Terminal Emulators: How to Choose the Right One
Your terminal emulator is the window between you and your development tools. Most developers use whatever came with their OS and never think about it again. But the right terminal can meaningfully improve your workflow — especially as AI coding agents become a bigger part of how you work.
What is a terminal emulator?
A terminal emulator is software that emulates the old hardware terminals that connected to mainframe computers. Modern terminal emulators provide a graphical window where you run a shell (bash, zsh, fish, PowerShell) and interact with command-line programs.
The terminal emulator handles rendering, input, tabs, and visual features. The shell handles interpreting your commands. They’re separate things, and you can mix and match.
What matters for developers
Speed
A fast terminal makes everything feel responsive. GPU-accelerated terminals (Alacritty, Kitty, WezTerm) render text faster than CPU-based ones. This matters most when AI agents produce large amounts of output quickly.
Tabs and panes
Multiple sessions in one window. Essential when you’re working across projects. Some terminals offer splits (horizontal/vertical panes within a tab), which is useful for watching output in one pane while working in another.
Scrollback
How much output history you can scroll through. AI coding sessions generate a lot of output — you need deep scrollback to review what happened earlier in a session.
Font rendering
Ligatures, emoji, true color (24-bit), and good font rendering make terminal output easier to read. Most modern terminals support these.
Customization
Themes, key bindings, opacity, blur effects. These are personal preference, but a terminal you enjoy looking at is one you’ll use more.
Popular options
macOS
Terminal.app — The built-in macOS terminal. Basic but functional. Lacks GPU acceleration and has limited customization. Fine for light use.
iTerm2 — The most popular third-party terminal on macOS. Feature-rich: splits, profiles, triggers, tmux integration, search. Mature and stable. Can feel heavy compared to newer options.
Alacritty — GPU-accelerated, minimal, fast. Configuration via YAML/TOML file. No tabs or splits by design — intended to be used with a window manager or tmux. Cross-platform.
Kitty — GPU-accelerated with more built-in features than Alacritty (tabs, splits, image rendering). Extensible via Python. Cross-platform.
WezTerm — GPU-accelerated terminal written in Rust. Tabs, splits, multiplexing, Lua scripting. Cross-platform. Good balance of speed and features.
Crystl — A macOS terminal designed specifically for AI-assisted development with Claude Code. Organizes projects as gems with terminal sessions (shards), manages permission approvals through floating glass panels, and supports parallel agents via git worktree-backed isolated sessions. Not a general-purpose terminal — it’s purpose-built for the AI coding workflow.
Linux
GNOME Terminal / Konsole — Default terminals for GNOME and KDE. Functional, well-integrated with the desktop.
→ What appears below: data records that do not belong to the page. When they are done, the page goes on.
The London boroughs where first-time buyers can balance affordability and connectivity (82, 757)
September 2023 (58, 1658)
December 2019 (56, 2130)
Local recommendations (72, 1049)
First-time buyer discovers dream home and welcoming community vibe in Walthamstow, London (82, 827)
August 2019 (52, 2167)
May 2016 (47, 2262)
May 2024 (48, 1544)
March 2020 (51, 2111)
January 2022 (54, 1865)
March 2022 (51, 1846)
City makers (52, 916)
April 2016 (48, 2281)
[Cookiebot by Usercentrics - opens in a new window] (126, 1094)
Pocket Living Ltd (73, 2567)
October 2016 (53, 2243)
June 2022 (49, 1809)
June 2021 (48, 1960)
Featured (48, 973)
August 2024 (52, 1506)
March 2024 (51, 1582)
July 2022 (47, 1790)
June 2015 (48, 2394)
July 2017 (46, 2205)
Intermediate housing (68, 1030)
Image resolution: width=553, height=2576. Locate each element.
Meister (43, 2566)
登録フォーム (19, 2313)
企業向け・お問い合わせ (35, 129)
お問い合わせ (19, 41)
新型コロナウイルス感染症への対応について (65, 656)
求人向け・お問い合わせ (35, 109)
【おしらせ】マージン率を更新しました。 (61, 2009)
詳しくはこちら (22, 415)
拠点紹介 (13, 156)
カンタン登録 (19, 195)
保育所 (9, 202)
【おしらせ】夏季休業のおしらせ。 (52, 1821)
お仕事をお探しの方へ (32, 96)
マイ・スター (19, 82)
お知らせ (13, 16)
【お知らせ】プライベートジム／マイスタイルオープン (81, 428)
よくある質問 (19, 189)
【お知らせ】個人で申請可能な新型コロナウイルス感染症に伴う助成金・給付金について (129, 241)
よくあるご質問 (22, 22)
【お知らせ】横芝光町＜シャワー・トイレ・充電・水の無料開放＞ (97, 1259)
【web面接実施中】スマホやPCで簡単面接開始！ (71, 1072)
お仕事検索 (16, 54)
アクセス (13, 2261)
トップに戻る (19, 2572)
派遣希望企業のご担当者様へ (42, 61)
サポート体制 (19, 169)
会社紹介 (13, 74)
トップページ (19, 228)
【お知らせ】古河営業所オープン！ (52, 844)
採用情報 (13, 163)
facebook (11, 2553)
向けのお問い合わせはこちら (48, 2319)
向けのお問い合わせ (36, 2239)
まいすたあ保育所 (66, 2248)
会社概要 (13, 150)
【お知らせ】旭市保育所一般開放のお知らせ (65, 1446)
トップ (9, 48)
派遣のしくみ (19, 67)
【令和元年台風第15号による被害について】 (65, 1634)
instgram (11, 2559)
Alacritty, Kitty, WezTerm — Same cross-platform options as macOS. Popular among developers who want speed and customization.
Tilix — Tiling terminal for GNOME. Built-in splits and session management without needing tmux.
Windows
Windows Terminal — Microsoft’s modern terminal. Tabs, splits, GPU-accelerated rendering, theming. Supports PowerShell, CMD, WSL, and more. The clear default choice on Windows.
WezTerm, Alacritty — Cross-platform options that also run on Windows.
The AI coding agent factor
AI coding agents change what you need from a terminal. Traditional terminal features (tabs, speed, font rendering) still matter, but new requirements emerge:
- Session organization — When you’re running multiple AI agents, you need more than tabs. You need project-level organization so you can see which agents belong to which project.
- Approval management — AI agents ask for permission before acting. In a standard terminal, these prompts are just text in the output stream. You have to be looking at the right terminal to see them.
- Session persistence — AI conversations are valuable context. If you close a terminal window and lose the conversation, you lose that context.
- Parallel session support — Running two AI agents on the same repo requires isolation (like git worktrees). Most terminals don’t help with this.
These are the problems Crystl was built to solve. If you’re using AI coding agents occasionally, any good terminal works. If they’re a core part of your daily workflow, a terminal designed for that workflow makes a real difference.
Recommendations
Occasional terminal use: Terminal.app (macOS), Windows Terminal, or your desktop’s default terminal.
Daily development: iTerm2 (macOS), Kitty or WezTerm (cross-platform), Windows Terminal.
Speed-focused: Alacritty with tmux for session management.
AI-heavy workflow on macOS: Crystl for Claude Code sessions, plus a general-purpose terminal for everything else.